PAGE EXCERPT:

I don’t want to be the reason someone decides not to do the Son-Rise program. So go ahead. It will be the best thing you ever do. You won’t ever regret it.

Love, Vanessa

For more reasons why to do the Son-Rise program, read what I wrote on my other two posts on my personal blog:

Post: What to do when you suspect or know your child is autistic
Post: Call the Son-Rise Program Immediately

ORIGINAL POST, “My beef with the Son-Rise Program”

So here it is, the naked reality of the Son-Rise program. It works fabulously for Ezra, IF you have volunteers. Remember that post about the Best Day Ever?! Sadly that was an isolated occurrence. Since that day most of our volunteers have jumped ship (due to mental-, health-, emotional-, scheduling-, and pregnancy  problems). In fact by summer we’ll have none left. Ezra is hardly in the playroom at all, perhaps 2-5 hours a week. He is totally overloaded with the presence of his brother Micah, who just loves him and wants to play with him. He desperately wants to go to school and play with kids, but so far, it looks like we won’t be able to get him into a school by September, if at all.

When we have Ezra in the playroom all day these are the improvements in his behavior that we see:

  1. He is calm. He doesn’t have any tantrums or melt-downs.
  2. He is more organized in his movements
  3. His attention span increases
  4. He is more flexible
  5. He uses words instead of screaming, crying, and tantrums
  6. He is kind to Micah
  7. He sleeps much better because his brain got such a work out during the day

When Ezra isn’t in the playroom much, these are the behaviors we see all day:

  1. He is anxious and inflexible. Crying, tantrums and melt-downs are frequent, at least 4-8 a day lasting from 2-25 minutes
  2. He is chaotic, unfocused, doesn’t plan actions well
  3. He is so hyper that his attention span is very flighty. He can’t pay attention, doesn’t listen or respond.
  4. He is very inflexible and controlling (for example, if he doesn’t get his way he has a tantrum, won’t try new foods, insists on the activity he wants to do or screams)

EXERCISE DATA:
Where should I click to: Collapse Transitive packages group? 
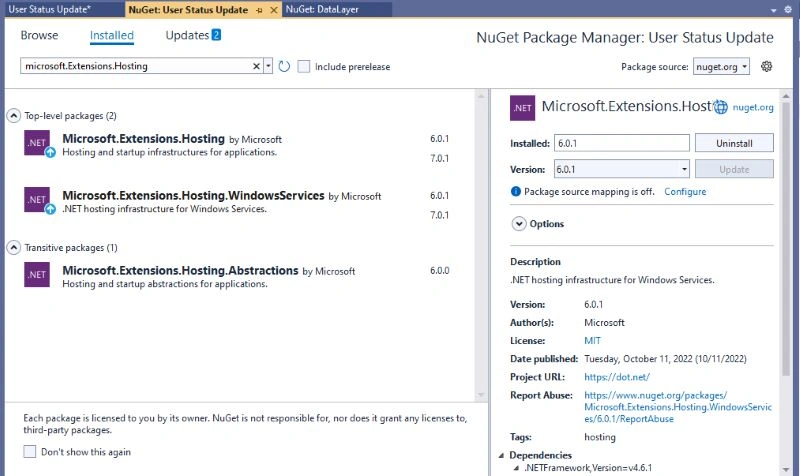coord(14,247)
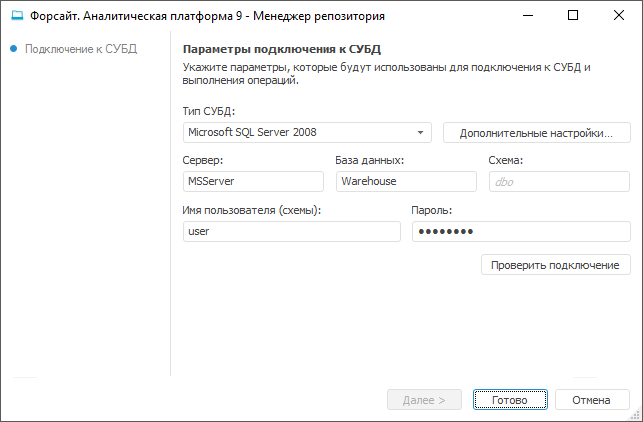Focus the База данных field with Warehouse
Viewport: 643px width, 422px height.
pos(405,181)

ASSIGNMENT:
In the blog post about the Son-Rise program, reproduce the passage starting with "1. He is anxious" and going on through "do or screams)", swapping in "rigid" wherever "inflexible" appears.

RESULT OF THIS EXERCISE:
1. He is anxious and rigid. Crying, tantrums and melt-downs are frequent, at least 4-8 a day lasting from 2-25 minutes
  2. He is chaotic, unfocused, doesn’t plan actions well
  3. He is so hyper that his attention span is very flighty. He can’t pay attention, doesn’t listen or respond.
  4. He is very rigid and controlling (for example, if he doesn’t get his way he has a tantrum, won’t try new foods, insists on the activity he wants to do or screams)